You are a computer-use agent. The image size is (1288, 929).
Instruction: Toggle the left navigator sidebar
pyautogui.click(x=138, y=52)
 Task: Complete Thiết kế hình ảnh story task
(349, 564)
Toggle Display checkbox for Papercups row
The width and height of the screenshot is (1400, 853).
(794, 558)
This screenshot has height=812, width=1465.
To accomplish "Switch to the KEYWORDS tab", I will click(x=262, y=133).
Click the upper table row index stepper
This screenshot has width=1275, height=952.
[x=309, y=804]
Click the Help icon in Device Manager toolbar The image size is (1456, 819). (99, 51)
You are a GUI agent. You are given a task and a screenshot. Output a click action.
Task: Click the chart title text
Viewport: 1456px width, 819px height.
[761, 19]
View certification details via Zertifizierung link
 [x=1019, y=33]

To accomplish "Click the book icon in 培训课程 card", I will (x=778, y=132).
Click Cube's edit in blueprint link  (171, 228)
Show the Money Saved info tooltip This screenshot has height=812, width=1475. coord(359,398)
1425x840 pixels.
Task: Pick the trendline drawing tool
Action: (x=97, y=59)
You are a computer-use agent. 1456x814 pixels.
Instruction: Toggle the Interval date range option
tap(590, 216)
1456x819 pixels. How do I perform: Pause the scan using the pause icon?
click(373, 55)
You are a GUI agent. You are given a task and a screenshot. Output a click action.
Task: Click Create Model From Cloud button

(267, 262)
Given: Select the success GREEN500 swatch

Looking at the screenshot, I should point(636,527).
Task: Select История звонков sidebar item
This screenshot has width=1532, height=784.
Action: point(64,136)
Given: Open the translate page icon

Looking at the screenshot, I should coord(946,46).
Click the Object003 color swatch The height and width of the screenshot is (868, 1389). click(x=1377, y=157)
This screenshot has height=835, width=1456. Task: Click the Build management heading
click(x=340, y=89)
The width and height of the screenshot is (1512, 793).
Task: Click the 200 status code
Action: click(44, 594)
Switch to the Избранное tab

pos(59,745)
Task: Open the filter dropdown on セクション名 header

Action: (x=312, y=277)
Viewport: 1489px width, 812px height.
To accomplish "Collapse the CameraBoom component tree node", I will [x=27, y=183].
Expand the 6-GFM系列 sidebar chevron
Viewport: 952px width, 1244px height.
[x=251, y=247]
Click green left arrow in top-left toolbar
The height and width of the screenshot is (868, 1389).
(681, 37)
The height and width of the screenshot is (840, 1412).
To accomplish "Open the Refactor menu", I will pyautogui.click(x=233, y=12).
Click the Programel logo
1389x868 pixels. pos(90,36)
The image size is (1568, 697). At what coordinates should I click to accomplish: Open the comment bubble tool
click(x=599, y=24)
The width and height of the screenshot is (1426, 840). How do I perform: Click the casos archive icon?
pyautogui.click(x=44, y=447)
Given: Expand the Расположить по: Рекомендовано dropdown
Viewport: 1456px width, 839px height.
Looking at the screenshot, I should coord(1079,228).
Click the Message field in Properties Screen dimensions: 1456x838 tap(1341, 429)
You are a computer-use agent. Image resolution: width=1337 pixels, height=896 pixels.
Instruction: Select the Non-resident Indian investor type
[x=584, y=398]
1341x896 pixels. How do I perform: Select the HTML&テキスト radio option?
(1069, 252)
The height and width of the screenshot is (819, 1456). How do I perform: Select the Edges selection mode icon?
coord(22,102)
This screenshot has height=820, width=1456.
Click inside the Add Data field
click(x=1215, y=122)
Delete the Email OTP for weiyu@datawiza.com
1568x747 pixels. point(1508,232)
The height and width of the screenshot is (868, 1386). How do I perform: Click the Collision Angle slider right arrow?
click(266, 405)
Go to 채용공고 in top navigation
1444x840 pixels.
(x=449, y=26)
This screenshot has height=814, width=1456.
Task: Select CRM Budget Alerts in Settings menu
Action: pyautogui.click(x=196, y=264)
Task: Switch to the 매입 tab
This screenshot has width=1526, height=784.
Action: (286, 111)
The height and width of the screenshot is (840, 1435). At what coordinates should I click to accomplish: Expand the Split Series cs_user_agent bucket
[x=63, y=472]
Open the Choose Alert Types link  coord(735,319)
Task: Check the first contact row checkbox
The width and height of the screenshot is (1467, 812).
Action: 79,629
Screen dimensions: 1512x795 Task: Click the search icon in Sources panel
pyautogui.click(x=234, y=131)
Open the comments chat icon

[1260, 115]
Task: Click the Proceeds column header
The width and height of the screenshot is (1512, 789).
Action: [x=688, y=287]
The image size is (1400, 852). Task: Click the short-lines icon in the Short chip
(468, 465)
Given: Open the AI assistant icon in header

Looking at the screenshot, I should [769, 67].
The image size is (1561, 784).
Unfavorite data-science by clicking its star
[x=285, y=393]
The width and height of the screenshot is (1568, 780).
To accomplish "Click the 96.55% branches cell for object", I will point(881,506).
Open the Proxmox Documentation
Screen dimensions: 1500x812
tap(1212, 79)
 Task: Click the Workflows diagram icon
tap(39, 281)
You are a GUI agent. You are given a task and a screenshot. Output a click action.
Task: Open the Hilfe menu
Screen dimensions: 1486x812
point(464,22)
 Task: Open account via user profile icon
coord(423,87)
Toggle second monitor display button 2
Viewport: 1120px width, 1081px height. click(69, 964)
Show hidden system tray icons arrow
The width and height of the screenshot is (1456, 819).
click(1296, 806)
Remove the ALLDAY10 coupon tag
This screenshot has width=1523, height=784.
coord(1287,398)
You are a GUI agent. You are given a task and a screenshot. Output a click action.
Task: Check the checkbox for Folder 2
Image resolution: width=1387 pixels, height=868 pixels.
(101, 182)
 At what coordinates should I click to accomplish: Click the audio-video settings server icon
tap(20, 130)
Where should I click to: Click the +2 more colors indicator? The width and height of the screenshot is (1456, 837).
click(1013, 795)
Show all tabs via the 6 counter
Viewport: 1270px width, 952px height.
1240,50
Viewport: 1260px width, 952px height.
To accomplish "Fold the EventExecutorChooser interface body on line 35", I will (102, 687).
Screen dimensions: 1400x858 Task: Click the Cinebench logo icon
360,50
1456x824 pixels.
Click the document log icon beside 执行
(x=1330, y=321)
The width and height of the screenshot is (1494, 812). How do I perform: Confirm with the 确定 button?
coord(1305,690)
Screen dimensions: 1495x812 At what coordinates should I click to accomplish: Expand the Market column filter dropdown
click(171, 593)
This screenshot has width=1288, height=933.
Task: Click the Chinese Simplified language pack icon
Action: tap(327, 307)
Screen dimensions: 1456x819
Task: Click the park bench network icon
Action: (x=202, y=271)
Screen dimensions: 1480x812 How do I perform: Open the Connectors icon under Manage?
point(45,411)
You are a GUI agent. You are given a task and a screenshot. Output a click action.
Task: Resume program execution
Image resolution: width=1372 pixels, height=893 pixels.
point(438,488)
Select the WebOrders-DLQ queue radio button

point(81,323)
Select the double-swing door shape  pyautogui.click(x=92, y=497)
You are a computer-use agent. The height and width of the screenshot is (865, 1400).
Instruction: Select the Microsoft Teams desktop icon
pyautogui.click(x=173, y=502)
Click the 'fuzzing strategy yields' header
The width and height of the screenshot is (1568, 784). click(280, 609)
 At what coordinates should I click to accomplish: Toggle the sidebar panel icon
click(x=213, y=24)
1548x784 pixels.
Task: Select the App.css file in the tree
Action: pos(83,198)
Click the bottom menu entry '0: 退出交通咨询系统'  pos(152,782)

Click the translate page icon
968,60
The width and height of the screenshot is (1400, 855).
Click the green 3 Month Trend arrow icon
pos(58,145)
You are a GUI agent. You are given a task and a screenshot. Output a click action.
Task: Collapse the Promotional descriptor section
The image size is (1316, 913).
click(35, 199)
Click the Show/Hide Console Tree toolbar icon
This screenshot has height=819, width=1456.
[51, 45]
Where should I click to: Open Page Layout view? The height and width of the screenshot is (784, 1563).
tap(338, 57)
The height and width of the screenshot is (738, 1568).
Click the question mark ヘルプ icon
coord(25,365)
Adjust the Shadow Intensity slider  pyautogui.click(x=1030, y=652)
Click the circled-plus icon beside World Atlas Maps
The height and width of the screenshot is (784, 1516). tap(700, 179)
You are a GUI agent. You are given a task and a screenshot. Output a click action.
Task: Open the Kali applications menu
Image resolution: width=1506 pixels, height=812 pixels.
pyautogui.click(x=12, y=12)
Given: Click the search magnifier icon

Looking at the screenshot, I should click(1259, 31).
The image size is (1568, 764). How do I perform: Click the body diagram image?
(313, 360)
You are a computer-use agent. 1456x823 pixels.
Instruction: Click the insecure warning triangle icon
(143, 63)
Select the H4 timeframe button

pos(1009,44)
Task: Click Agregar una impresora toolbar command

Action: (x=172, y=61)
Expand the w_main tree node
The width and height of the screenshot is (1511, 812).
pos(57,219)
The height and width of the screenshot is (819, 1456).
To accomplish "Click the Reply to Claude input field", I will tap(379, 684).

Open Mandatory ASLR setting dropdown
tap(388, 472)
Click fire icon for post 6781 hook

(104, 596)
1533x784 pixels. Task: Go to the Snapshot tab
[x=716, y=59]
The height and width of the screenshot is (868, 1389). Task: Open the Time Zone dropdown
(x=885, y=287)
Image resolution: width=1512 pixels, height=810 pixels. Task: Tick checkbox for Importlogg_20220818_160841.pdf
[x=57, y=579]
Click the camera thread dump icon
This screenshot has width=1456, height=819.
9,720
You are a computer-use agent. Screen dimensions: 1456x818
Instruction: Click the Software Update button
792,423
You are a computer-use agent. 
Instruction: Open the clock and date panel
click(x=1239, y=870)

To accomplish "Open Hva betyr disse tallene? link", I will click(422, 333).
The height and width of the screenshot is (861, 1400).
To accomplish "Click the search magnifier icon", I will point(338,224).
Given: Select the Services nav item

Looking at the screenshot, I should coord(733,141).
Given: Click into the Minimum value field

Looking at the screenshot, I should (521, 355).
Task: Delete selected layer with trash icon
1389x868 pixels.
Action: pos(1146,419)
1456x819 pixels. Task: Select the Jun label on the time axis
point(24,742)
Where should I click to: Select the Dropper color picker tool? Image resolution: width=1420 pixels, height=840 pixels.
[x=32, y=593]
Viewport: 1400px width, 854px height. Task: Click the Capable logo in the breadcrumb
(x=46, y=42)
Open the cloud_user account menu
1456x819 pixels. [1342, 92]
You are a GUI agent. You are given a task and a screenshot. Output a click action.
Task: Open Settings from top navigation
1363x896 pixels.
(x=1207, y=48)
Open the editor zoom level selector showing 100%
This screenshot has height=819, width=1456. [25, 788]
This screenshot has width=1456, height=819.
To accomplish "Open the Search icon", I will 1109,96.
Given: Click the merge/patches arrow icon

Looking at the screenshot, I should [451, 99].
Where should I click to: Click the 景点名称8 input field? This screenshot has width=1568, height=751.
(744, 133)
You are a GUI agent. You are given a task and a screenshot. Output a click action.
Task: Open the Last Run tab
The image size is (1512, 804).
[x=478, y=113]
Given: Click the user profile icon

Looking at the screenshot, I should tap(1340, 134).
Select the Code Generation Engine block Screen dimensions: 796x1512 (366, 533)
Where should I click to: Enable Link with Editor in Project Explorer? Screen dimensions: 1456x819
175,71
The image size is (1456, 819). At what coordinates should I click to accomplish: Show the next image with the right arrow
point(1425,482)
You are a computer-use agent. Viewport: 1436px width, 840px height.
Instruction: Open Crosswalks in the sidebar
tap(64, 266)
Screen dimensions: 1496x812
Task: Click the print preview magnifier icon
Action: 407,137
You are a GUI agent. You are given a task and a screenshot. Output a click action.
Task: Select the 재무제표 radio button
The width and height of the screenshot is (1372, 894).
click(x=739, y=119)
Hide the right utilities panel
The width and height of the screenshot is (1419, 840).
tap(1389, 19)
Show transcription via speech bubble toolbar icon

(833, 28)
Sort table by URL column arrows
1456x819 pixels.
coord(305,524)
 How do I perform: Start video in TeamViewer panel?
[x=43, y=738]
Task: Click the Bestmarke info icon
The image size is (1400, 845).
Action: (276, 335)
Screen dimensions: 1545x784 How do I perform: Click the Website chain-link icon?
· · · · ·
Your instructions:
Search the records for the word "Collapse" and copy every line where it occurs.

Solution for this problem:
To accomplish "Collapse the CameraBoom component tree node", I will [x=27, y=183].
Task: Collapse the Promotional descriptor section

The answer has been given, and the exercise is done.